Todavía hoy se juzga con mucha dureza la película. En parte ha quedado un poco "pasada de moda", pero, ¿qué película no lo está pasados cuarenta años? Junto con La Boutique (1967, rodada en Argentina) y Tamaño natural (1973, rodada en Francia), ¡Vivan los novios! forma parte de una especie de trilogía berlanguiana, con el tema central de la misoginia. Ahora bien, cabría matizar qué consideraba Berlanga por misoginia: 

"Si vamos a hablar de la misoginia, la mía es compleja, enrevesada, y no va nunca por el lado machista, de pensar que la mujer es un ser inferior que está mejor fregando en casa. Todo lo contrario, ojalá fuese así. Mi misoginia nace de considerar a la mujer como un tirano, un ser superior, biológicamente superior, y como todo tirano, un ser odioso y fascinante al mismo tiempo, un ser que aterroriza, te domina y te controla, un ser al que tú quieres derribar de su pedestal."

Partiendo de la notable diferencia generacional que nos separa de Berlanga, y que contribuye a que el mundo de ideas del que partía Berlanga sea diferente al nuestro, hay que tener en cuenta que la misoginia de Berlanga parece partir de la inferioridad del hombre, biológica e intelectual.
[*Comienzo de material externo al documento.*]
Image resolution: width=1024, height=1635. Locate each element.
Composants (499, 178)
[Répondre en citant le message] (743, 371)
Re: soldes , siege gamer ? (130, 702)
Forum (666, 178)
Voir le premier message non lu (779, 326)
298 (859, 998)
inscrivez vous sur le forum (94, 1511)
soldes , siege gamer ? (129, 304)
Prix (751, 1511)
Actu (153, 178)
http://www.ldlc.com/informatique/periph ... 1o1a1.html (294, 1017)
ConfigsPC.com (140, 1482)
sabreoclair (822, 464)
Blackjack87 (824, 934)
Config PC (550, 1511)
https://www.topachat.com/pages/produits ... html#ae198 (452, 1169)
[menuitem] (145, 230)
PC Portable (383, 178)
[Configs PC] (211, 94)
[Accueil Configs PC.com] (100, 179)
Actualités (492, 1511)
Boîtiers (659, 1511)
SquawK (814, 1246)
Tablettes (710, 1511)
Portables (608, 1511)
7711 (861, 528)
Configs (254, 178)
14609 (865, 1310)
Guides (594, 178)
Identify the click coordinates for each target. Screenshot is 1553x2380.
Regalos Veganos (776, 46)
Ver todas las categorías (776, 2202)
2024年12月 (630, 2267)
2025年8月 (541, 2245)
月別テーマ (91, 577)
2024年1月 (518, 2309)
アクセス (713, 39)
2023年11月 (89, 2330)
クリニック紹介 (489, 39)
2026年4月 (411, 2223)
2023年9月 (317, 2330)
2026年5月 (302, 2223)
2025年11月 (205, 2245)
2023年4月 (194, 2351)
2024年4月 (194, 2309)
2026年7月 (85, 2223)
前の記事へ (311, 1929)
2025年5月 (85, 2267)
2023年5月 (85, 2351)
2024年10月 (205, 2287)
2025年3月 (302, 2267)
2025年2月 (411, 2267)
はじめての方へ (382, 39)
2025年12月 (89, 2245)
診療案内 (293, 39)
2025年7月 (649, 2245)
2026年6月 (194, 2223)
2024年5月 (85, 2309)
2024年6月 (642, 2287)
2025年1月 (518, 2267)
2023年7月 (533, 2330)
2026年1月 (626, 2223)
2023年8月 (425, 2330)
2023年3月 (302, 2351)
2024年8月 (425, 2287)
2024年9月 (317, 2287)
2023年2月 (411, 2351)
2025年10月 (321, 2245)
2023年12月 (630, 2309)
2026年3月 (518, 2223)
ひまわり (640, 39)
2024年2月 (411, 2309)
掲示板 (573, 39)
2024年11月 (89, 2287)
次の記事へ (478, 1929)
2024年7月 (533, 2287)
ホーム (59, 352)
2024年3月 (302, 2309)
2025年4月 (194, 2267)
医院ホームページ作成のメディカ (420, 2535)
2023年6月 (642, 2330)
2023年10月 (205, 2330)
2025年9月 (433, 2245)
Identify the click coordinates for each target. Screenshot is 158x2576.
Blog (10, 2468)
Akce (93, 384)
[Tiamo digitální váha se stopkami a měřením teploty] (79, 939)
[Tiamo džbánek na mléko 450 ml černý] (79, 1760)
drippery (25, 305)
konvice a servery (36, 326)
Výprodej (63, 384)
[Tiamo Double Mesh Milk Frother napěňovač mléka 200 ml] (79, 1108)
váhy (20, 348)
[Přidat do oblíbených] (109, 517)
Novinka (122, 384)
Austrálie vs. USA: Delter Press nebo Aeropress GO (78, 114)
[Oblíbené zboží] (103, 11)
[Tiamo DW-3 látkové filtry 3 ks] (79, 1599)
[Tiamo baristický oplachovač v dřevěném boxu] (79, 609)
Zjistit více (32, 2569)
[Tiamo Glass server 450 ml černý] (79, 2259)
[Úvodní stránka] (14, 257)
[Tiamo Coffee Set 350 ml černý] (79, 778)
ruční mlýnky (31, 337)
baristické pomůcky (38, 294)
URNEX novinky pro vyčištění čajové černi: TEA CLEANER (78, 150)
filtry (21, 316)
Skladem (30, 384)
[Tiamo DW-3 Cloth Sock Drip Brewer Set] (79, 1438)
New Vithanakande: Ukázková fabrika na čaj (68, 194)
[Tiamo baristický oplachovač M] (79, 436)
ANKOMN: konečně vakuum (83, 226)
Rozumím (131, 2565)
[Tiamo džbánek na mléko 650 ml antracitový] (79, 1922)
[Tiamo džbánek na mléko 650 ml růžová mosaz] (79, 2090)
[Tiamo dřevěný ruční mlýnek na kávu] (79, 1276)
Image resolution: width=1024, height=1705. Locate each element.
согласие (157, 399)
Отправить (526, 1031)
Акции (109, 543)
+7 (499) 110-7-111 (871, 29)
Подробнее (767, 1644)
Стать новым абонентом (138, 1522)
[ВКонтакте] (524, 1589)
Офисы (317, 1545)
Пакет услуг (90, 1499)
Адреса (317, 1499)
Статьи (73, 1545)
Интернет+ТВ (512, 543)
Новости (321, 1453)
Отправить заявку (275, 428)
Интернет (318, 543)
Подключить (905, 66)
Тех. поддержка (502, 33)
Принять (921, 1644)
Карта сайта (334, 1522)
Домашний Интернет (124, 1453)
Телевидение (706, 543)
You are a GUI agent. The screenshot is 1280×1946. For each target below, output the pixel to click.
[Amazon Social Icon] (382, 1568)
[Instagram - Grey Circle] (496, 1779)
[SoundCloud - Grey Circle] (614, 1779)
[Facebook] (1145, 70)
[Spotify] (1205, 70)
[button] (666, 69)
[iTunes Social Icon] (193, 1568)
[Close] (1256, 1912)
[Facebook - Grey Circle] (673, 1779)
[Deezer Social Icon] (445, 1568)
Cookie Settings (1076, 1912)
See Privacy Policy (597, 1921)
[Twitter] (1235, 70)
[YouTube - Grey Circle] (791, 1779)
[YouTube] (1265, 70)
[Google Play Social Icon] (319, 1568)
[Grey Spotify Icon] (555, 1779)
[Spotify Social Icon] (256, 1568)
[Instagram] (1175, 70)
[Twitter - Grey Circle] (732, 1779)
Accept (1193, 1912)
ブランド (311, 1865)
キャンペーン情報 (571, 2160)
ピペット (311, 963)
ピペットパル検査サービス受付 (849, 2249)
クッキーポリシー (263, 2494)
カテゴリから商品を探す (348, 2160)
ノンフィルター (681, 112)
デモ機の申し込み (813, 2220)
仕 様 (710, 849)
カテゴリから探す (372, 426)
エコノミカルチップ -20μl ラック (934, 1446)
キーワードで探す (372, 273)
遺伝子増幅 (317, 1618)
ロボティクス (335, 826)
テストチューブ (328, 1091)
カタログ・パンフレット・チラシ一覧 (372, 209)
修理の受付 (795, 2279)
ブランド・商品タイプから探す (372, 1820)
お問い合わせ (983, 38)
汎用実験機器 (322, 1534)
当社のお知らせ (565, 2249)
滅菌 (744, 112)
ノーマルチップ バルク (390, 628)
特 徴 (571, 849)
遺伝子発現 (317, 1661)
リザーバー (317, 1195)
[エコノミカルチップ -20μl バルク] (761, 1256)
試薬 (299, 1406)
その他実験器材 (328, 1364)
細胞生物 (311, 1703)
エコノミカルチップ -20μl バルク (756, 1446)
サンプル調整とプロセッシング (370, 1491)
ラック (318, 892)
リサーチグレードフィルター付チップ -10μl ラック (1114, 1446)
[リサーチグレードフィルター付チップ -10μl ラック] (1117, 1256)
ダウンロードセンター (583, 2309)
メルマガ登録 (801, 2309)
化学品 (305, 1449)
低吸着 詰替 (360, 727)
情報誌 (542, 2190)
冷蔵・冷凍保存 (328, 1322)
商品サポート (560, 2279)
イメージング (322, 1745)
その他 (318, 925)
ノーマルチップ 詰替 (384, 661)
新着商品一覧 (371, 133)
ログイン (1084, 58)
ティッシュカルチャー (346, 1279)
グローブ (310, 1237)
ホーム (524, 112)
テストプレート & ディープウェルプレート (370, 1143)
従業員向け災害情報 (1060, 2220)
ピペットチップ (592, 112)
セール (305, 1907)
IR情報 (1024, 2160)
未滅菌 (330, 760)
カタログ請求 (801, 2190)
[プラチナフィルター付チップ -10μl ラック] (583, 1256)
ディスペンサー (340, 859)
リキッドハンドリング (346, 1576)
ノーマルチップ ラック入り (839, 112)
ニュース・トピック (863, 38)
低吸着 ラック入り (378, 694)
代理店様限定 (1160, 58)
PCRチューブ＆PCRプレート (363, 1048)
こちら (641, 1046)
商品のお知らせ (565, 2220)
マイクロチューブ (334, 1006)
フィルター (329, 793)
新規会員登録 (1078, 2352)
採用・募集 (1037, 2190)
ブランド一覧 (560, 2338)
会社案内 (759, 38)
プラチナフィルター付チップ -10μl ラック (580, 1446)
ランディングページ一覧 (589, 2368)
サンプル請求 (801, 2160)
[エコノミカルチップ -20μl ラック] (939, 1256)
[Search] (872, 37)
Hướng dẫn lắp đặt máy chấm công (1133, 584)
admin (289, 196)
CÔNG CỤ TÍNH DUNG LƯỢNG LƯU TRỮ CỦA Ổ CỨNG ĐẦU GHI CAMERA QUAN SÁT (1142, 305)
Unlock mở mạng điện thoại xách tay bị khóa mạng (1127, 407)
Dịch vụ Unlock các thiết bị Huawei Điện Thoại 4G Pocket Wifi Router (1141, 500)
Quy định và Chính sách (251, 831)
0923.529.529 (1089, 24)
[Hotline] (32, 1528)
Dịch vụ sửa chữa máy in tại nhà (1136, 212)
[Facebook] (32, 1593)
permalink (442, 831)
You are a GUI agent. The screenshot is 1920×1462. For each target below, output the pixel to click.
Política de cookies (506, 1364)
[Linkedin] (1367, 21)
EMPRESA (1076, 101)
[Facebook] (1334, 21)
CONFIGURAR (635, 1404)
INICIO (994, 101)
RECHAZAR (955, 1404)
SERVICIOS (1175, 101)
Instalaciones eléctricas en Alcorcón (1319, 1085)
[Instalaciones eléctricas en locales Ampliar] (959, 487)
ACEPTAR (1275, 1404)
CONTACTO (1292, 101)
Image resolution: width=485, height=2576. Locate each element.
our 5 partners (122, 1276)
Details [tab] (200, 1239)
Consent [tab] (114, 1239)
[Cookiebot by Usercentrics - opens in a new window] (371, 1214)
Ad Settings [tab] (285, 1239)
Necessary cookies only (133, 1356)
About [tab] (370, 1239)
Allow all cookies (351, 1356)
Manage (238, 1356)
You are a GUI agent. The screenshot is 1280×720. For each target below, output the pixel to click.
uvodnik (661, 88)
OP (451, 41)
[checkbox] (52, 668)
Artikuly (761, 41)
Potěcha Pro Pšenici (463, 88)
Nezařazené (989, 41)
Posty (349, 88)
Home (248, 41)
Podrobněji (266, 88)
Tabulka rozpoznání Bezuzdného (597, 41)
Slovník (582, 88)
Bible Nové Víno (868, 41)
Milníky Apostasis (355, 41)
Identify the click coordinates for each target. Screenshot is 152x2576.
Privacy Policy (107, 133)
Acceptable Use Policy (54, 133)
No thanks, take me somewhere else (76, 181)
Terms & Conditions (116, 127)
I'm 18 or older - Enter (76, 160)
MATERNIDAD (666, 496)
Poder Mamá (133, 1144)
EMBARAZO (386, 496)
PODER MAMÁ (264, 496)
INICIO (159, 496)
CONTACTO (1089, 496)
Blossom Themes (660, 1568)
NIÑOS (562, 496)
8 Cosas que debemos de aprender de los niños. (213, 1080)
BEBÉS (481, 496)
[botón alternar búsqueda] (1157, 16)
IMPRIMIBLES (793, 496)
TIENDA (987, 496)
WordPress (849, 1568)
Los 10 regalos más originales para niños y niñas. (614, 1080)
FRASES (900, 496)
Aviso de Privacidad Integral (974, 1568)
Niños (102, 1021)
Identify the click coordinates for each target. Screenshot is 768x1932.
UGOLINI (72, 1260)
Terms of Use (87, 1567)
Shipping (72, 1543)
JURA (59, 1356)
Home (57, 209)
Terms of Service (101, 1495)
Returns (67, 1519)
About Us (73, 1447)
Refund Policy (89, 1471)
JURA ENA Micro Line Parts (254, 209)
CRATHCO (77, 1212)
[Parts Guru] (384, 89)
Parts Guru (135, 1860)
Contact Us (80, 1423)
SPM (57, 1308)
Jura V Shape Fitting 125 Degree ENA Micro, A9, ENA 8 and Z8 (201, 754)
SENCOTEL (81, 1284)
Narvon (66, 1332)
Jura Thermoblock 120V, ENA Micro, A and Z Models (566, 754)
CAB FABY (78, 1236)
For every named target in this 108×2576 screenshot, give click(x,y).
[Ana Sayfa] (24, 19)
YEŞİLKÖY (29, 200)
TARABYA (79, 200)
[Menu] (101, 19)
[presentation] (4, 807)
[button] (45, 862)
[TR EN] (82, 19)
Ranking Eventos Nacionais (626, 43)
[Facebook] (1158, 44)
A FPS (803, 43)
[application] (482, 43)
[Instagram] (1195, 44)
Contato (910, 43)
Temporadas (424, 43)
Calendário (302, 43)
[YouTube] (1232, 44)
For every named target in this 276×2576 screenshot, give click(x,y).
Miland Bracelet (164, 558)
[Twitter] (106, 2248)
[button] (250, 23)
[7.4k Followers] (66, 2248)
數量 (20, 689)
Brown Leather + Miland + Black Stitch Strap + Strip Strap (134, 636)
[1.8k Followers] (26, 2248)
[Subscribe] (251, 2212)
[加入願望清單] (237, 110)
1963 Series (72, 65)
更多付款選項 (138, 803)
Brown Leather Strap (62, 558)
Es la misoginia del calzonazos, ese apelativo, ya prácticamente en desuso, que designaba al marido dominado por su esposa. ¡Vivan los novios! vuela más alto que las palabras de su autor, pues en ella la caricaturización de la inferioridad del hombre va por delante de la propia de la superioridad dominante de la mujer. E igualmente, la película es muchísimo menos misógina que otros productos de Hollywood clásico, o del cine euroamericano actual: en la película de Berlanga, los estereotipos de macho de boquilla o de mujer dominanta pertenecen ambos al terreno de la caricatura, de la falla, del carnaval; en cambio, el bofetón que da un Humphrey Bogart o un John Wayne a la mujer que se deja llevar por su "innata" histeria, o el papel que juega una chica Bond en una película más o menos actual, no pretenden pertenecer, con toda su sexismo a cuestas, al terreno inestable de la caricatura, sino a la certeza del mito. A día de hoy, a pesar de toda la corrección política y todos los eufemismos que somos capaces de utilizar, que rechazan sin análisis alguno todo lo que no parece navegar en las olas del pensamiento pseudomoderno imperante, no nos debe extrañar para nada encontrar retazos de misoginia, y de machismo puro y duro, precisamente allí desde donde se vende lo políticamente correcto: en los medios de comunicación generalistas. 

López Vázquez crea una sutilísima caricatura, demostrando que es el más grande actor de cine español de todos los tiempos: crea un personaje tristón, no se sabe si por la muerte de su madre o por sentirse excluido de ese mundo de placeres; un personaje a veces mezquino, y también desesperado, que encuentra en el sobeteo impune y nada desapercibido, y en las miradas demasiado evidentes a culos y caderas, la consumación de su deseo sexual insatisfechísimo. La mujer puede ser lo otro desconocido, ya sea encarnada en la esposa que frustra toda expectativa o en la joven angelical irlandesa, que promete un mundo de goce, libertad y ausencia de compromisos (y que la fantasía del protagonista situa en la escena final literalmente en las nubes, como promesa, fin u objeto inalcanzable). La película es una monumental caricatura a la ridiculez de esos hombres talluditos, objeto de lástima y escarnio, que babean tras las extranjeras, esos maridos con sus infantiles, desesperadas, egoístas e irrealizables aspiraciones de penetración en el por ellos autodenominado inalcanzable universo femenino.


Un entierro en la playa, y más abajo, el final de la película: el personaje protagonista se sumerge en su propio delirio, y queda atrapado en esa nada sutil tela de araña que era la España y la moral católica del momento.